Five years ago, Coupeville’s Christina Bromme was run over by a truck. Last weekend, she ran across the finish line of the Whidbey Island Triathlon.
Completing the triathlon was one in a long list of achievements Bromme has accomplished since the accident.
“I am lucky to live in a healthy body,” Bromme said. “Even though the accident threw a kink into the road, I kept focusing on the sport that I liked.”
That sport is triathlons.
Bromme has always been active. Growing up in Germany, she was into dancing, then transitioned to rhythmic gymnastics during her university years.
She picked up running at 17 to pass tests for her studies to become a physical education teacher.
Bromme, now 60, competed in her first 45K, a traditional cross country race in Germany, at 20. Many races followed, including marathons and two ultras.
In 2007, Bromme’s daughter qualified for the Kona (Hawaii) Ironman, the most prestigious triathlon and home of the world championships.
The Ironman includes a 2.4-mile rough-water swim, 112-mile bike ride and a 26.2-mile (marathon) run.
“My husband and I went there to cheer her on,” she said. “It was an amazing event; we decided we wanted to try.”
The Brommes developed a training plan and eight months later in June 2008, they competed in Ironman Boise. The Boise race totaled 70.3 miles, half the distance of the Kona event.
“It didn’t go too well since I ended up hypothermic and in the ER,” she said, “but I came back the next year and won my age group.”
Little did she know that she would, again, need to rise from a hospital bed to compete.
Hit while training
In May 2014, Bromme was on a training bike ride on Bakken Road in Greenbank when she was hit by a left-turning truck and pinned under the vehicle.
She suffered a skull fracture, broken nose, concussion and jawbone fracture.
She was transported to Harborview Medical Center in Seattle and eventually went through four surgeries. Her final dental work was completed this spring.
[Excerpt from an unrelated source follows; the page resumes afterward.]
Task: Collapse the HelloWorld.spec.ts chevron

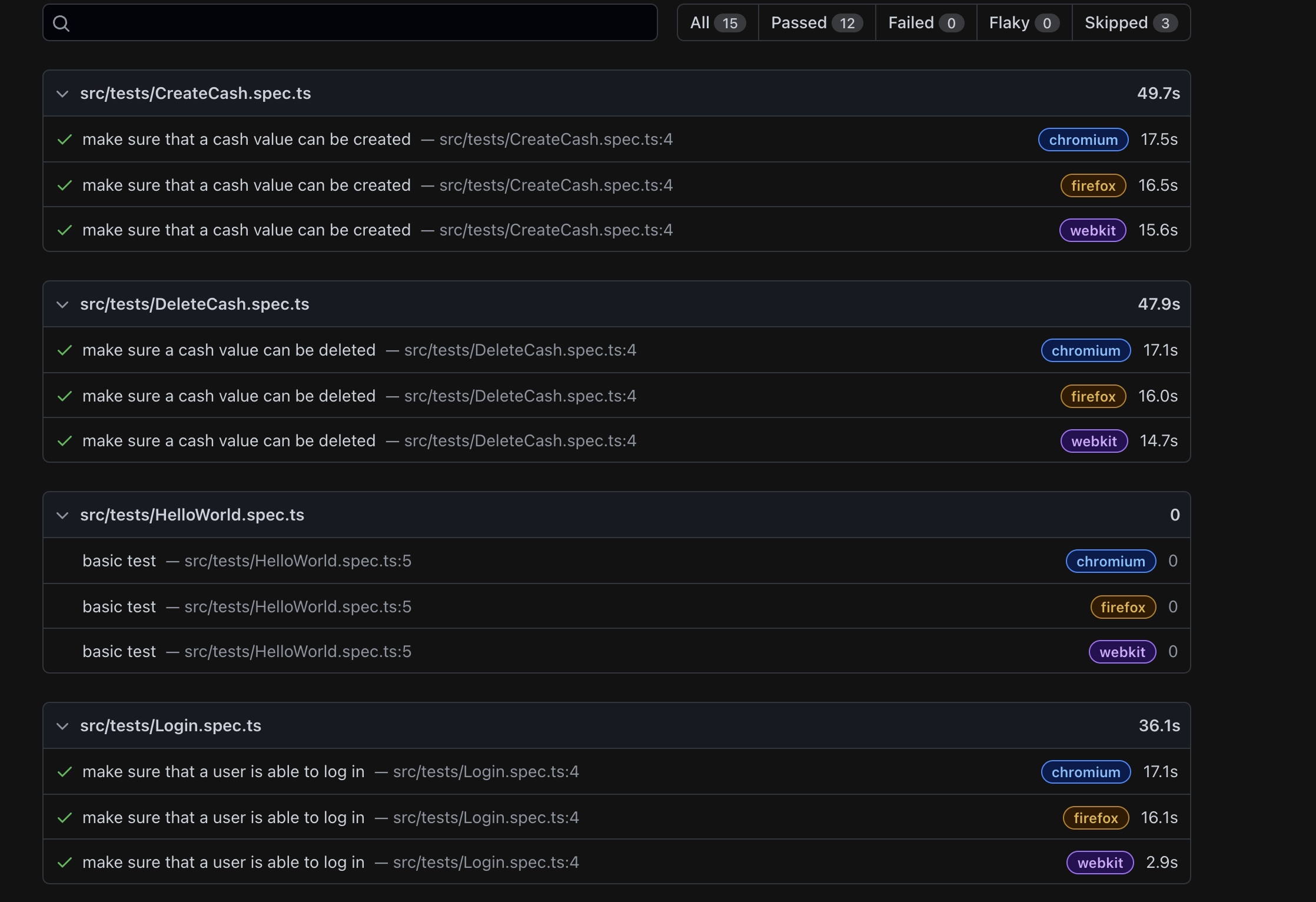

“It’s been an ordeal, and I am learning that after trauma the body reacts in various ways and it does seem like things changed for me,” Bromme said.
After the bed rest, Bromme found it a challenge to simply move around her home.
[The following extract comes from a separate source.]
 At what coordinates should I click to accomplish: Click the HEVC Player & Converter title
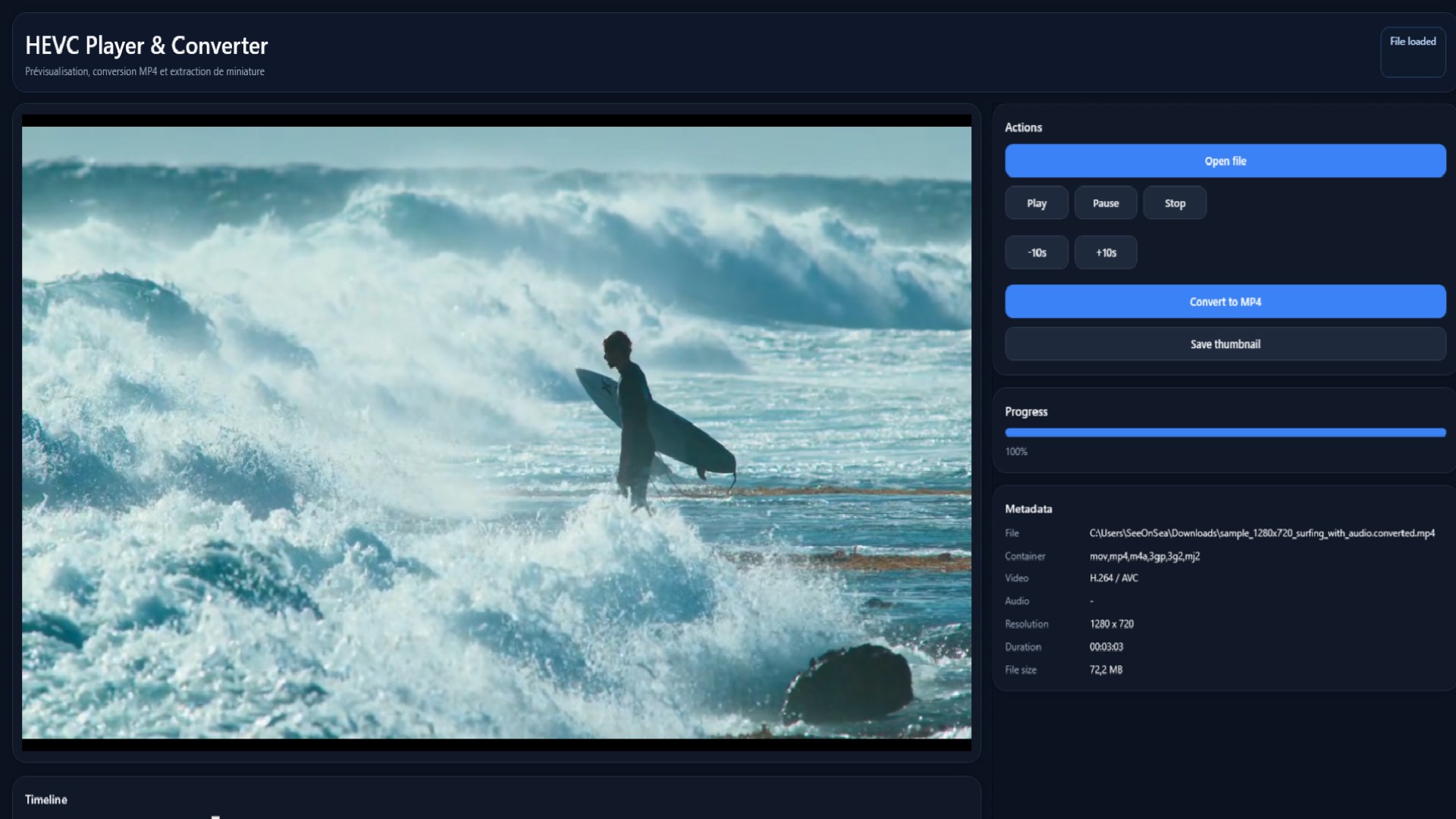click(146, 46)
“I focused on the little things I was allowed to do, like walking the dog, slowly,” she said. “But I also realized that the more I moved, the better I felt and the more energy I regained.”
In August, three months after the accident, she asked her doctor if she could resume training for an Ironman in November.
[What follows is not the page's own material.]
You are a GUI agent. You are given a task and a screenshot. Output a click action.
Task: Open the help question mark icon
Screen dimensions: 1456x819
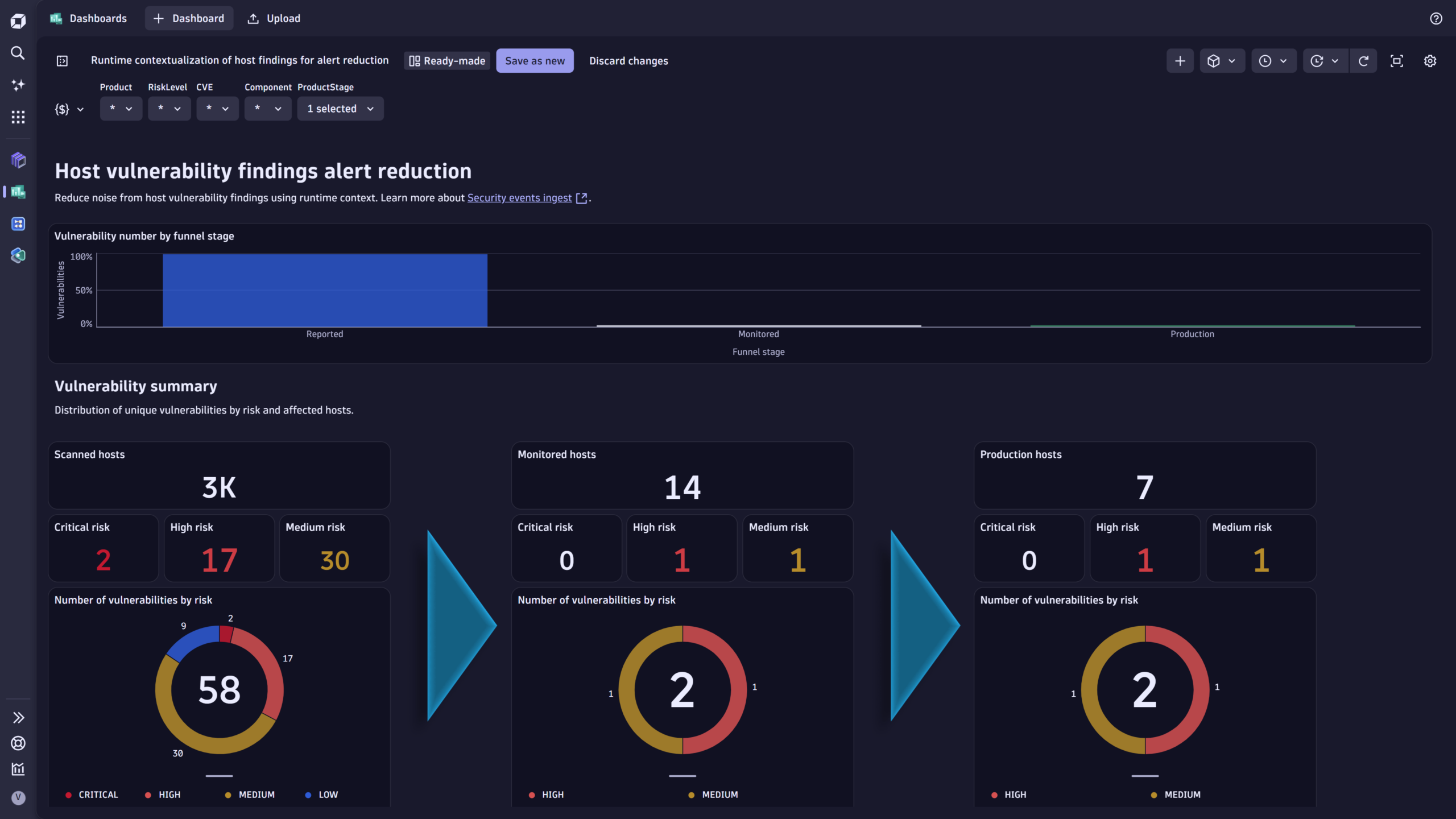coord(1436,19)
“The doctor chuckled and said, ‘Do it; a happy person heals faster.’ And I did.”
She completed Ironman Arizona just six months after the accident.
“It was emotional, it was hard, but I was able to do it and it gave me a good portion of confidence.”
That was her second time competing in Arizona. She participated in her first full Ironman there in 2012.
Takes on Ironman
After doing the 70.3 events, including national and world championships, she said she would never do a full Ironman because its seemed “totally crazy.”
That vow lasted four years until the first trip to Arizona.
After the accident, qualifying for Kona was a motivator.
“The thought of Kona was in the very back of my mind since this is the pinnacle of a triathlete’s career, but I knew it was almost impossible since, at my age, one has to win the age group (of a qualifying event).”
That happened when Bromme topped her division at the 2017 Ironman Canada.
Competing at Kona was difficult.
“The temperature and the winds on the bike make it the ultimate challenge,” she said. “During the race I was thinking that this is it: Ironman is crazy and the training requires so much discipline and is so time consuming, I am done.
“A week later I planned again: Ironman Arizona for this fall.”
Events like the Whidbey Island Triathlon keep her sharp.
The island race is a sprint triathlon (half-mile swim, 19-5-mile bike ride and a 3.8-mile run).
Though the distances are much shorter, sprint triathlons are difficult too, Bromme said, “because you just go faster.”
Bromme reached her goal of completing the Whidbey Island Triathlon in under two hours, finishing first in her classification.
“Triathlons are fun,” she said. “It is said the long distances change a person, and I think they do in many different ways.
“I enjoy being fit, being basically healthy — I was told I healed relatively fast because I was so fit when the accident happened.”
“We get to compete with the pros,” she added. “Always cool.”
Another benefit of the sport, she said, is meeting “amazing people that deal with bigger challenges than I did.”
Still, going from being crushed by a wayward truck to competing at a national-class pace is special in its own right.